User should first save the job description to a `.txt` file or a `.csv` file locally.  
When running the first code cell, user will be prompted to enter the directory of the job description.  
Executing the entire notebook will print each technical skills and return a list of the technical skills 


---
### identify_technicals
Once the job description has been loaded, all texts are converted to lower case and most common punctuations are removed. Exception being `-` as hyphen is often used in the name of skillsets.  
  
Because most skillsets are either a single word or a two-word phrase, the program will use the `ngrams` method in the `nltk` package to extract one-gram and two-gram values from the job description text.
  
Once done, it compares a pre-determined list of common data science skillsets to the one-gram and two-gram arrays. Matched skillsets will be stored in a list and returned.

In [1]:
def identify_technicals_txt(url):

    import numpy as np
    import re
    from nltk import ngrams


    df = open(url).read()
    
    df_lower = df.lower()
    df_split = re.split(",| |\n|\.|\(|\)|-", df_lower)

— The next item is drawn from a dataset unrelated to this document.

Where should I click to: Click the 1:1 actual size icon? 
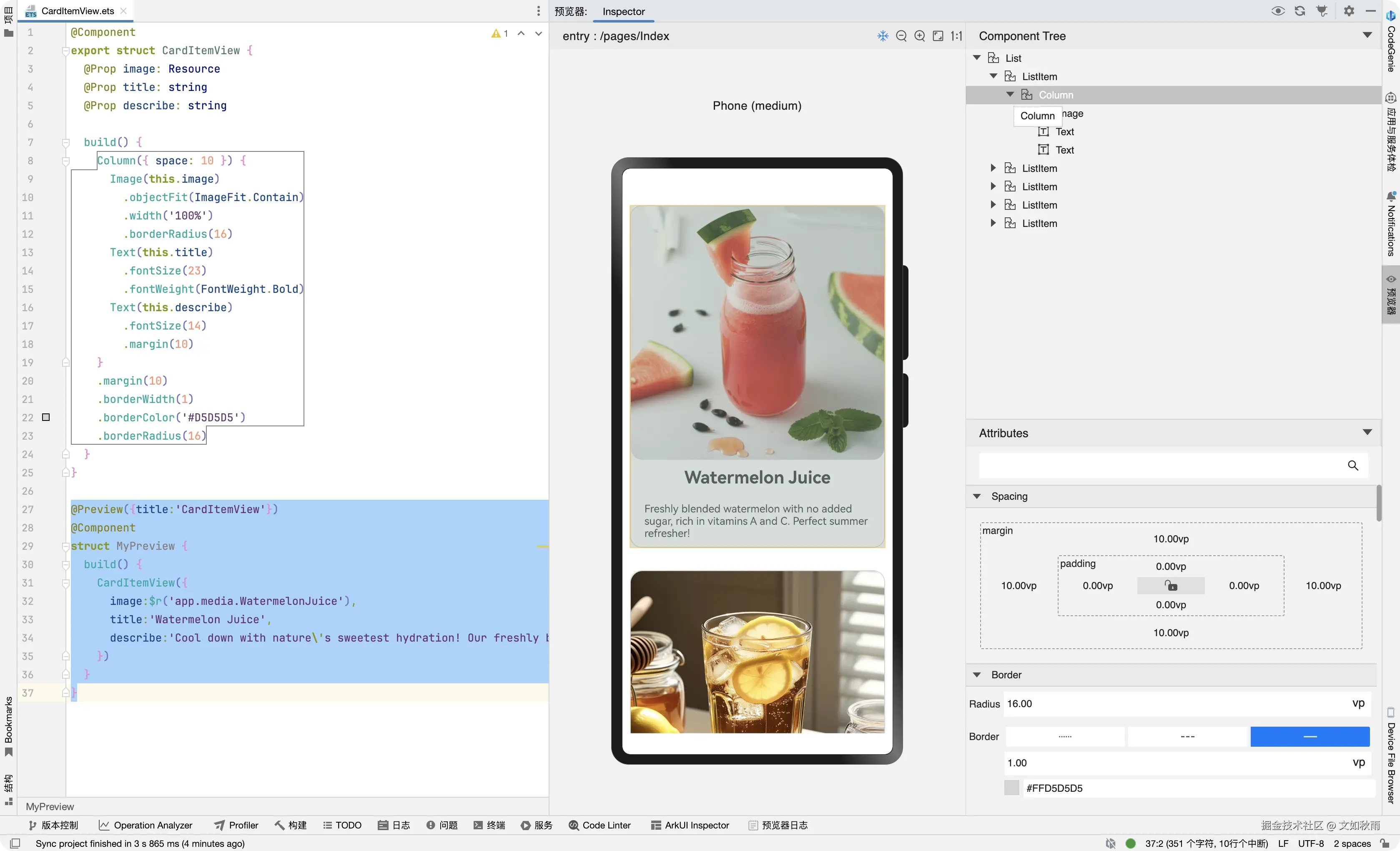(957, 36)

    onegram = ngrams(df_split, 1)
    twogram = ngrams(df_split, 2)

    onegrams = []
    twograms = list(twogram)

    for onegram in list(onegram):
        onegrams.append(onegram[0])
        
    keywords = open("Keywords.txt").read()
    keywords_lower = keywords.lower()
    keywords_split = keywords_lower.split(",\n")


    keywords_tuple = []

    for keyword in keywords_split:
        words = re.split("-| ", keyword)
        if len(words) > 1:
            words = tuple(words)
        keywords_tuple.append(words)
    
    technicals = []

    for gram in onegrams:
        if gram not in technicals and gram in keywords_split:
            technicals.append(gram)
            
    for gram in twograms:
        if gram not in technicals and gram in keywords_tuple:
            technicals.append(gram)
    
    return technicals

In [71]:
def identify_technicals_csv(url):

    import numpy as np
    import re
    from nltk import ngrams
    import pandas as pd


    df = pd.read_csv(url)
    df_desc = df.iloc[:, 4]

    output = []

    for row in range(len(df_desc)):
        df_row = df_desc.iloc[row]

        df_lower = df_row.lower()
        df_split = re.split(",| |\n|\.|\(|\)|-", df_lower)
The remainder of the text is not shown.